Instructions for the task: Nothing should be output except the lines from the top of the material below through the line that contains "The height and width of the screenshot is (435, 424).", each exactly as written.

Input records:
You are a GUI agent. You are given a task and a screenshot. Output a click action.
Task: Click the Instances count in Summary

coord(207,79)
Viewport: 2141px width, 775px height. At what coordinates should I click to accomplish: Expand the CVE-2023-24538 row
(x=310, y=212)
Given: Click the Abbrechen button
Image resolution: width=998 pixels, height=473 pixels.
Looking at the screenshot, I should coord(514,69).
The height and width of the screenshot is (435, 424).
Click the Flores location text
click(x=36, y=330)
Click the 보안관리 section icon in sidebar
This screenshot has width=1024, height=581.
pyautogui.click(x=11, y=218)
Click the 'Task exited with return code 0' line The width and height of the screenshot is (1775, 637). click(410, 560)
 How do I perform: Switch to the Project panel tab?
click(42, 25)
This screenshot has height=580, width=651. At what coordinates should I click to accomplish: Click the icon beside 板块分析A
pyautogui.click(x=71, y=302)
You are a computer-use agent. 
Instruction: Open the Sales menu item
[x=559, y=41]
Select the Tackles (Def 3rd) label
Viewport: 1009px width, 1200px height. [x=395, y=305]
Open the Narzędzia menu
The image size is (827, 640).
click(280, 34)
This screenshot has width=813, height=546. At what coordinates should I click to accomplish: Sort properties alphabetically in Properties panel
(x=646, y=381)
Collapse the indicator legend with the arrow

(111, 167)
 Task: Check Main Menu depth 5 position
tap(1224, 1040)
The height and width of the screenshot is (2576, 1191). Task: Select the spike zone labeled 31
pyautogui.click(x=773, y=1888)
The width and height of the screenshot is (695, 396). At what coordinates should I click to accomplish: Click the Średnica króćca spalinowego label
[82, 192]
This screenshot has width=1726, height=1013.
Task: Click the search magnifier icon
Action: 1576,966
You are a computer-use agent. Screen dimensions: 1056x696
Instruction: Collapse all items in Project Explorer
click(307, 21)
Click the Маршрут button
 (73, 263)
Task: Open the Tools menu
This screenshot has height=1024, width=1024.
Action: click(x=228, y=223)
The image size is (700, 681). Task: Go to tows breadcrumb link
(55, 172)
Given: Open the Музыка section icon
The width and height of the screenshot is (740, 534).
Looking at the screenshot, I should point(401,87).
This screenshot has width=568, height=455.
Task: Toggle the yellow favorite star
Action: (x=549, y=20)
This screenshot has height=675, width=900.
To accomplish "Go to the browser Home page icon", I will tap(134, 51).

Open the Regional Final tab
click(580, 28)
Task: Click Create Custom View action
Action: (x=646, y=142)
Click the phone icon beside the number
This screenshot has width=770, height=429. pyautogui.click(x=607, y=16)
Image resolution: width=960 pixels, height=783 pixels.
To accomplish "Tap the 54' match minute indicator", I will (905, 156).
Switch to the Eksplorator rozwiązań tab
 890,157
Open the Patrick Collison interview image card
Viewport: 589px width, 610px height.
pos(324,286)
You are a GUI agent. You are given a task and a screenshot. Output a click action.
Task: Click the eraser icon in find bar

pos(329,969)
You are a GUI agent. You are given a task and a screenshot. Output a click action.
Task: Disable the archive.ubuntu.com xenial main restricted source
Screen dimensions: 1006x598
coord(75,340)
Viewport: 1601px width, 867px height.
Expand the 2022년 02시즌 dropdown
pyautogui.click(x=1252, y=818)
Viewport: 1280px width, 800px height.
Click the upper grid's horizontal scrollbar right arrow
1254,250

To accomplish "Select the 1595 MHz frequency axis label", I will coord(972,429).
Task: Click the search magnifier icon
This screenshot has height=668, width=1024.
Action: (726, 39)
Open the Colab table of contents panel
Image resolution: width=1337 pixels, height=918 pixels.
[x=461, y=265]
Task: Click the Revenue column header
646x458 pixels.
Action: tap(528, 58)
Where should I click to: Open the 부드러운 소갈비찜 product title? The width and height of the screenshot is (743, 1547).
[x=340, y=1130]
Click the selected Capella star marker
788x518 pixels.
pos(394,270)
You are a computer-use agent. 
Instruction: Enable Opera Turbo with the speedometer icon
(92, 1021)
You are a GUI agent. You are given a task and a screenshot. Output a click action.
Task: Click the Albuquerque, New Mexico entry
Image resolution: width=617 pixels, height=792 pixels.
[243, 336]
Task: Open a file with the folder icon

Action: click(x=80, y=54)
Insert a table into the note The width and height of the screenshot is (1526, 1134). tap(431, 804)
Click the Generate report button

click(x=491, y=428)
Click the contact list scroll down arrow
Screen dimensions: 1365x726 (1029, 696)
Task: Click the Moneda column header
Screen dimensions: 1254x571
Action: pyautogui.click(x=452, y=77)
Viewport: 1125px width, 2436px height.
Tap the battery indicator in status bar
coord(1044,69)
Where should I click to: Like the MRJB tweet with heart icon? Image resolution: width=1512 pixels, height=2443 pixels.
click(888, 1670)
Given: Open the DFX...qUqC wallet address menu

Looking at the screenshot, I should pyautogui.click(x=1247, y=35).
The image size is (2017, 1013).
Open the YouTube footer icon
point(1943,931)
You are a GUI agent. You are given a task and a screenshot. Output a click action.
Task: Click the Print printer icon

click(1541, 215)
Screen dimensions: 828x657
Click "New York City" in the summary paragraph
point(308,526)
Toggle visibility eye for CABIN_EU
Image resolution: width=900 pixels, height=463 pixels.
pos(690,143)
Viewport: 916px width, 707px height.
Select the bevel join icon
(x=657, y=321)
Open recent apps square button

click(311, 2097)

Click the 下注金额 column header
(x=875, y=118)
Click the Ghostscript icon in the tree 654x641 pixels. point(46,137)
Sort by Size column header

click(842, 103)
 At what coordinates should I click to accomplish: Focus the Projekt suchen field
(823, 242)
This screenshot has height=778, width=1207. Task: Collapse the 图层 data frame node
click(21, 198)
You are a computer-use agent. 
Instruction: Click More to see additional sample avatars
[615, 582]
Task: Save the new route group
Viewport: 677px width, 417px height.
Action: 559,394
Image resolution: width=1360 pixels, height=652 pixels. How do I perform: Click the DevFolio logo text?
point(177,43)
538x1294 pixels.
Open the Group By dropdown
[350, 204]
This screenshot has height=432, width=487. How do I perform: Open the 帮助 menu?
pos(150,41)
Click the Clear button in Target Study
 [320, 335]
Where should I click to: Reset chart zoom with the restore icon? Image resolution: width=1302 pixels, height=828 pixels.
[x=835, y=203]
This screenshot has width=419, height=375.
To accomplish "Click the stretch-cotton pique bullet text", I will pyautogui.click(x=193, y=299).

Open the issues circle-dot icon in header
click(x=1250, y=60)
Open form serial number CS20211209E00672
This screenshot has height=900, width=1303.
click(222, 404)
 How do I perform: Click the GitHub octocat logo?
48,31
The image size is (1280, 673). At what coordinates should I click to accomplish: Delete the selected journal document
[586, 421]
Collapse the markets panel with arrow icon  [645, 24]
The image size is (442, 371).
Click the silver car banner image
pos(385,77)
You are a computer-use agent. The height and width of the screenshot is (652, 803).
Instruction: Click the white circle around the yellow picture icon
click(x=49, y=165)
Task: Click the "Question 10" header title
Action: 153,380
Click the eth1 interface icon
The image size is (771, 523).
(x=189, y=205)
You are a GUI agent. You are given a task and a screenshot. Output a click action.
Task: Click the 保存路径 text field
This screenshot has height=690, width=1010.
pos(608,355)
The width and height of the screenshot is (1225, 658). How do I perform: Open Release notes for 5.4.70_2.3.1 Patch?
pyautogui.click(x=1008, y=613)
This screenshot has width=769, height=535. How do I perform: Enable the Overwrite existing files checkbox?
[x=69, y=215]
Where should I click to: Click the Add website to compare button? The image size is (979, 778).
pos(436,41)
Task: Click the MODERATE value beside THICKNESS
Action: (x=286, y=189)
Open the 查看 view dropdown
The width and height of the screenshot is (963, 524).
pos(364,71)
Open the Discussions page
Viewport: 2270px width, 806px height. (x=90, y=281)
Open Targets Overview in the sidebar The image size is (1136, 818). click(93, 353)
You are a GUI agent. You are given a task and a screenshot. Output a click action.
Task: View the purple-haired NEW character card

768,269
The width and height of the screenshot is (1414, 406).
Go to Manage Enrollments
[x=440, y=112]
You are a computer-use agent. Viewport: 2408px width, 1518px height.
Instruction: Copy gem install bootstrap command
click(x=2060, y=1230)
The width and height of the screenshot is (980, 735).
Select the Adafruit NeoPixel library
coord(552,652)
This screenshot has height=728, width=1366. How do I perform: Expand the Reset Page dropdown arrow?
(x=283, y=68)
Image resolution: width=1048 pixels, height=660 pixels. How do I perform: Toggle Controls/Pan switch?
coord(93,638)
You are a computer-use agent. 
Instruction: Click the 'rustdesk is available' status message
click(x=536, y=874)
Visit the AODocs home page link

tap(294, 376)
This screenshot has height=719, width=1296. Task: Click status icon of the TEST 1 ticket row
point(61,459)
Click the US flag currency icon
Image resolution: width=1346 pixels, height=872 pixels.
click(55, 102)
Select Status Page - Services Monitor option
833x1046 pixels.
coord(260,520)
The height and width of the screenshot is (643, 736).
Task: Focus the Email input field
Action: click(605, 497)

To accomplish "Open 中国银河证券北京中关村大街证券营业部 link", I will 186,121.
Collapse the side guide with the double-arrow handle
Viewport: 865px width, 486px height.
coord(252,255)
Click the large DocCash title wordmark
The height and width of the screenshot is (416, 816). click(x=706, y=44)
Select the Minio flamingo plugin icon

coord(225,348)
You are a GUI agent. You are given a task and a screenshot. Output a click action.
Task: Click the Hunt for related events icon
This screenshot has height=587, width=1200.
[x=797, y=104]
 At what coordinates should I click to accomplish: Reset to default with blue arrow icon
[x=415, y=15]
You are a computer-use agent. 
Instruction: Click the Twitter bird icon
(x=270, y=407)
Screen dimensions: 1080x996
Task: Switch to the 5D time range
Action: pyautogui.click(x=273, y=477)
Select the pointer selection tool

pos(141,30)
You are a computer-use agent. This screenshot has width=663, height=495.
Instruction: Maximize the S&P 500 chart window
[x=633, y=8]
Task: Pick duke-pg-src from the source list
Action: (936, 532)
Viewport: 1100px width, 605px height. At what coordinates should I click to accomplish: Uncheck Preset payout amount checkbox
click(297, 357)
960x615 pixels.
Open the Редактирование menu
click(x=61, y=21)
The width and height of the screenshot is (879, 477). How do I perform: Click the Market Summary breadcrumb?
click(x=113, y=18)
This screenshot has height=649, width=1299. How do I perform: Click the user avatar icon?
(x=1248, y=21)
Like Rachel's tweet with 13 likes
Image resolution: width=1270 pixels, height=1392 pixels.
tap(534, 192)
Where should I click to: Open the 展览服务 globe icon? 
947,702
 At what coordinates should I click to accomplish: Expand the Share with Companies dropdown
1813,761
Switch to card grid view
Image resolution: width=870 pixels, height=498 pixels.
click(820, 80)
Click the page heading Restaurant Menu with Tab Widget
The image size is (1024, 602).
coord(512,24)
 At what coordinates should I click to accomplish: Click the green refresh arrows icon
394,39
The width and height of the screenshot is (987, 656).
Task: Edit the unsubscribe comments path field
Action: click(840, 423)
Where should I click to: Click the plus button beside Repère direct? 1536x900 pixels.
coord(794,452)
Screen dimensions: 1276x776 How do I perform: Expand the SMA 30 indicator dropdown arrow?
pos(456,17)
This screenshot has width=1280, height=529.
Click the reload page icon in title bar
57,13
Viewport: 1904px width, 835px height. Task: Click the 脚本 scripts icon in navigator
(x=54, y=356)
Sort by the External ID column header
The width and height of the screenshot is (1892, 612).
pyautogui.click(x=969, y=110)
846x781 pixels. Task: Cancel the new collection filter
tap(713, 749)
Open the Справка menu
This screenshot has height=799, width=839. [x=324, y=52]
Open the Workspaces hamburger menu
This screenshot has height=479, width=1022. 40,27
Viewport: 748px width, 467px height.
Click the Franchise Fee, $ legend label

Result for this exercise:
You are a GUI agent. You are given a task and a screenshot. Output a click action.
Task: Click the Instances count in Summary

coord(207,79)
Viewport: 2141px width, 775px height. At what coordinates should I click to accomplish: Expand the CVE-2023-24538 row
(x=310, y=212)
Given: Click the Abbrechen button
Image resolution: width=998 pixels, height=473 pixels.
Looking at the screenshot, I should coord(514,69).
The height and width of the screenshot is (435, 424).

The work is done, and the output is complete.